Domaine international -
thème pétrole.
Le Seuil, 2003, 332 pages, photographies.
L'Amérique a soif de pétrole. S'il n'y avait qu'un seul chiffre à retenir, ce serait celui-ci : elle représente moins de 5 %
de la population mondiale, mais consomme près du quart de la production mondiale. Jadis grand pays producteur, elle a vu la
sienne constamment diminuer. D'où ce que les auteurs nomment, de manière un peu sensationnelle, la double orientation de la
politique extérieure américaine. Guerre totale contre le terrorisme et lutte contre les pays de « l'axe du mal », d'une part ;
entretien de bonnes relations avec les pays producteurs, anciens et nouveaux, afin de se dégager de la trop forte dépendance
de Riyad, solidement assis sur près du quart des réserves mondiales de brut (259 milliards de barils), ainsi que des pays
lieux de passage des oléoducs ou des ports d'embarquement des pétroliers, d'autre part.

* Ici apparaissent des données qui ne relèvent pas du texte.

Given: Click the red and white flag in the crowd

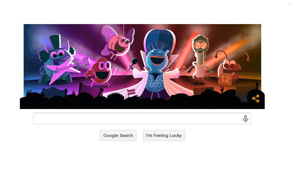Looking at the screenshot, I should pos(131,92).
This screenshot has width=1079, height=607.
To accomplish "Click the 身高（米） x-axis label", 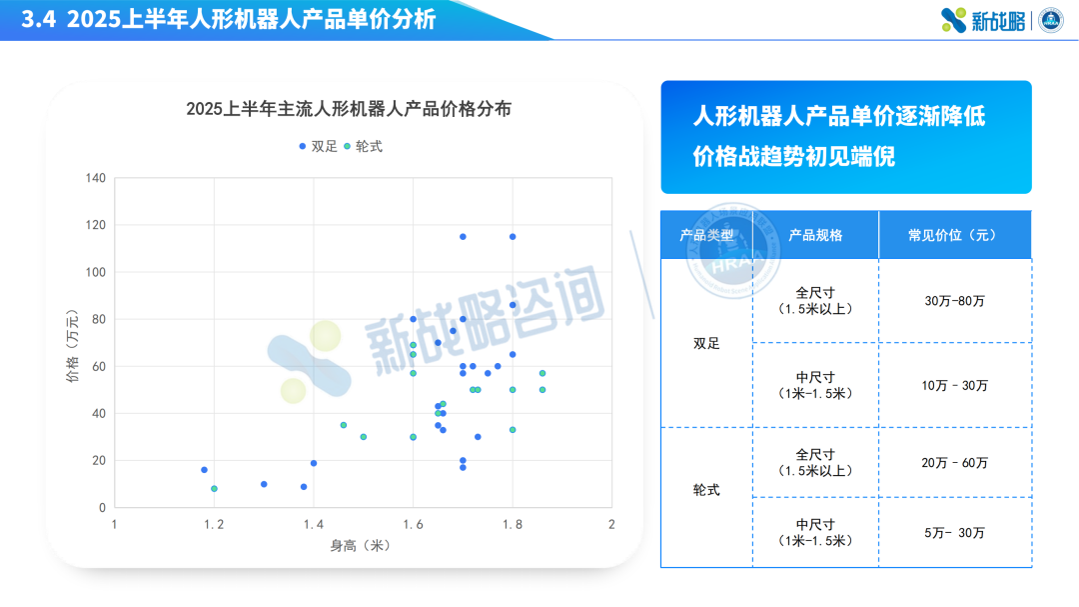I will 361,545.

C'est pour mieux connaître ce « axe du brut » que les auteurs, deux journalistes et un photographe, se sont rendus sur place
en n'allant pas du puits à la pompe (de l'upstream au down stream en jargon pétrolier), mais du centre névralgique américain de Midland, là où George Bush a grandi et bâti sa carrière, aux
lieux de production et de transit. En gros, ce périple s'est déployé sur un axe nord-est sud-ouest, de la Sibérie au Golfe
de Guinée embrassant à peu près les principales provinces pétrolières mondiales à l'exception de la Mer du Nord, du Maghreb
et du continent américain (Venezuela et Mexique, respectivement septième et sixième producteurs mondiaux). Ce périple rend
fort bien l'atmosphère des lieux, parfois mythiques ou sévèrement protégés. Il décrit les acteurs présents et leur façon de
voir ou de faire, plus qu'il n'est une analyse géopolitique approfondie de la question pétrolière mondiale. Mais ce compte
rendu est des plus actuels, agrémenté de cartes et de clichés.

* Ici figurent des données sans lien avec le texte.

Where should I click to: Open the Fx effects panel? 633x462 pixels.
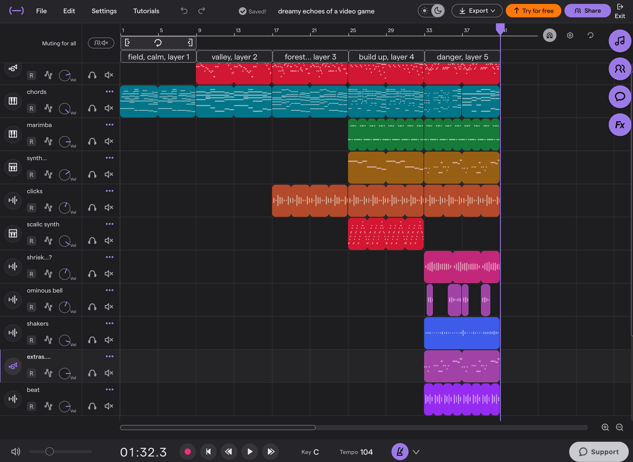620,125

Midland, Texas, Houston, noms qui égrènent le monde pétrolier américain et dans lequel la dynastie Bush a édifié sa fortune
et établi sa renommée. La Caspienne où, à la fin du XIXe siècle, l'aîné des frères Nobel édifia un petit empire, demeure prometteur,
malgré des réévaluations en baisse de ses réserves (de 200 à 25/35 milliards de barils), sans devenir un second Golfe persique.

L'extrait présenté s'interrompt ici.